Due to their small range and highly sensitive, isolated habitat, Mexican golden trout are considered vulnerable. The biggest threats are human development and the possibility of competition/interbreeding with introduced rainbow trout (Oncorhynchus mykiss). This trout is also an example of the negative effects of habitat abuse and destruction. The primary use for the Mexican golden trout is as food by the local indigenous people. Some of the local people use dynamite to stun the fish and collect them as they float to the top of the water. This is especially harmful to the golden trout populations because of the mass harvest. Sanitation practices in the region where the golden trout is found is minimal, so much of its home water is polluted with residential sewage and trash. What is happening now in Mexican golden trout water is similar to what happened to so many other North American trout waters in the 19th and early 20th centuries, as far as decline in populations is concerned.

==Economic benefits==
The scenic area and rugged mountainous landscape have started a budding tourism industry for this area.

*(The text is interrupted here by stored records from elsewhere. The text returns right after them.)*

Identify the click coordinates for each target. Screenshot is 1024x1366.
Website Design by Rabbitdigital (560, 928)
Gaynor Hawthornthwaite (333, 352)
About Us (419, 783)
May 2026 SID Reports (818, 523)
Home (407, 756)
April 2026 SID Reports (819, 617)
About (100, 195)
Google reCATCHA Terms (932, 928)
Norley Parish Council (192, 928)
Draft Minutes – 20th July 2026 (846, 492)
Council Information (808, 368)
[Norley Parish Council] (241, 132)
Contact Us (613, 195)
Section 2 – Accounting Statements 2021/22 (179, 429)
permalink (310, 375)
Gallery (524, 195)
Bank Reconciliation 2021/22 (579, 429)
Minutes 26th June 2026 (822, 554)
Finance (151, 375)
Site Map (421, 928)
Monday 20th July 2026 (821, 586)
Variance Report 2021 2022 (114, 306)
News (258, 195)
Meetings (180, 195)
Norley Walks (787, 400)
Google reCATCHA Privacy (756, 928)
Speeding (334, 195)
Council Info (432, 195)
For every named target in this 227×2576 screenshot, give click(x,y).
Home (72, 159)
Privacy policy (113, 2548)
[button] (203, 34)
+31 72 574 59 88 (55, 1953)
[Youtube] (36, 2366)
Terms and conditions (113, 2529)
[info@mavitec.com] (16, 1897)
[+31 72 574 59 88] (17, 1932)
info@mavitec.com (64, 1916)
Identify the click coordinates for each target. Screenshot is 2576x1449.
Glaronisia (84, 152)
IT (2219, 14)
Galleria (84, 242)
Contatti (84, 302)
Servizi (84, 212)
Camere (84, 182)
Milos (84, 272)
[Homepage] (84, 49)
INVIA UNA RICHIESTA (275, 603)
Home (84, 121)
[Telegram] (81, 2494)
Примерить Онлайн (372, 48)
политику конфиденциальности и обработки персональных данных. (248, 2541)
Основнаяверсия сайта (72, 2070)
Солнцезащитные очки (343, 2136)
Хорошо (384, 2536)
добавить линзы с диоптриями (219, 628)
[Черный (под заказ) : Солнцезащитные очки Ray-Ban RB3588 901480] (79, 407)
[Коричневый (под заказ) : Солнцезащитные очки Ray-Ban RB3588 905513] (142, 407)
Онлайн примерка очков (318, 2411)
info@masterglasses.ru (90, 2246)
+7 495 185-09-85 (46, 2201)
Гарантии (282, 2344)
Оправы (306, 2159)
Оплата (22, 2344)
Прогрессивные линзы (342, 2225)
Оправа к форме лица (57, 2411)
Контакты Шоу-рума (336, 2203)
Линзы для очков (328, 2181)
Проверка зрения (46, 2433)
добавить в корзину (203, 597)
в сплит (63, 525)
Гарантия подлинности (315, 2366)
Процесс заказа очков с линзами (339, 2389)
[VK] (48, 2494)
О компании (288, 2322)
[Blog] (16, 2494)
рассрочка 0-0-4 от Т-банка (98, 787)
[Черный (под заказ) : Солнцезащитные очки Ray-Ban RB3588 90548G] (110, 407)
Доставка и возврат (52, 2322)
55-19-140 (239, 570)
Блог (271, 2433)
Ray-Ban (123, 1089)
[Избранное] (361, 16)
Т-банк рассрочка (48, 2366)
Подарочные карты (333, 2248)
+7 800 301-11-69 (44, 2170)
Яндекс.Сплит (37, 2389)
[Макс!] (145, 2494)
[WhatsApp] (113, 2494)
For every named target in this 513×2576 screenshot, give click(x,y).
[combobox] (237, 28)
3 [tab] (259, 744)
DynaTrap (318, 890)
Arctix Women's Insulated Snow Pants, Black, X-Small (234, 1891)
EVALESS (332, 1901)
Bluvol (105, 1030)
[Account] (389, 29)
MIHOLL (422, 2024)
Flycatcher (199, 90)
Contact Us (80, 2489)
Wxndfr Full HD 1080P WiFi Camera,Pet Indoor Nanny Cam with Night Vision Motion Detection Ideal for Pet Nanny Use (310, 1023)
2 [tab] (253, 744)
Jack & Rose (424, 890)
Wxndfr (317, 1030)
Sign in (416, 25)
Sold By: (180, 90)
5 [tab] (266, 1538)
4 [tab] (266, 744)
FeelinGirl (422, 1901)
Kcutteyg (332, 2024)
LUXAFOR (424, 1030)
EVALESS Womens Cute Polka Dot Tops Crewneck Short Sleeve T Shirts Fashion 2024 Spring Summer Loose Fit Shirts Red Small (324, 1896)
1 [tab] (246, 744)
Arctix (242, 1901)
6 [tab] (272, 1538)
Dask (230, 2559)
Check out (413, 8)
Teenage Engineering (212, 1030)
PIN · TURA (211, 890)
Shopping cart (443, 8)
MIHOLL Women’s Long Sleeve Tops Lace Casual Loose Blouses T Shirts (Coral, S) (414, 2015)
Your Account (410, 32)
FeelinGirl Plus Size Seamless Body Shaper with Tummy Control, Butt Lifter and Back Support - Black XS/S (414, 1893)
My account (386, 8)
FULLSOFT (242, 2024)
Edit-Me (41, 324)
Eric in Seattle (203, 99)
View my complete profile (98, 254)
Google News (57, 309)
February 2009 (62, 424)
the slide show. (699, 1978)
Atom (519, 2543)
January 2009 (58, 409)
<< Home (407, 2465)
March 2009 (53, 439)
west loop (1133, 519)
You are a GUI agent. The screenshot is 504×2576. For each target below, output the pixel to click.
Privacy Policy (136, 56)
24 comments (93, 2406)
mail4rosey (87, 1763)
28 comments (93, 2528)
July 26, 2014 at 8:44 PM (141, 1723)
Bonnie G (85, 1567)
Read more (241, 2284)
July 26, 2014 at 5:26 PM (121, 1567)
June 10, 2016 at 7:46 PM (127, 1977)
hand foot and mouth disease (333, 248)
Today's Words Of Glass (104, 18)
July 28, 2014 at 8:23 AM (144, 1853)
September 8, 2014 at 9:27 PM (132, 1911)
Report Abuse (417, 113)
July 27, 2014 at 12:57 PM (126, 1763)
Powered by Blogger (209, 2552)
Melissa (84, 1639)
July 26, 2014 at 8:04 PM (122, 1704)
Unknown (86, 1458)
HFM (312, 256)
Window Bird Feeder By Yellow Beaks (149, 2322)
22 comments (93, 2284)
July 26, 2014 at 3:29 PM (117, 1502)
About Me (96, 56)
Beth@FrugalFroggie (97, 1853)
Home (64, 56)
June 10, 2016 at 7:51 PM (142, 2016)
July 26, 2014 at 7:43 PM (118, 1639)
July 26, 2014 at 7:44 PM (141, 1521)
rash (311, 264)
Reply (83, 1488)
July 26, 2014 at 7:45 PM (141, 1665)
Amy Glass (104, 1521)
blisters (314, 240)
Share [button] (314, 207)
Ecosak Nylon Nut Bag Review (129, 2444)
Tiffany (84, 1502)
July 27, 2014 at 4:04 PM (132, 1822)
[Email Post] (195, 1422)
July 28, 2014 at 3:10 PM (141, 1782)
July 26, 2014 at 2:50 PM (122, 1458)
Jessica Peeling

Being able to conserve and promote the sustainable harvesting of these native trout can help the people of the area as well as the Mexican golden trout. Setting up regulations on the harvesting of the fish and restrictions on polluting the head waters these fish inhabit would greatly improve the region. In Arizona and New Mexico, 512 million dollars was spent on trips and equipment for fishing. This revenue could be a major contributor to helping the area grow and being able to conserve the local environment from destruction.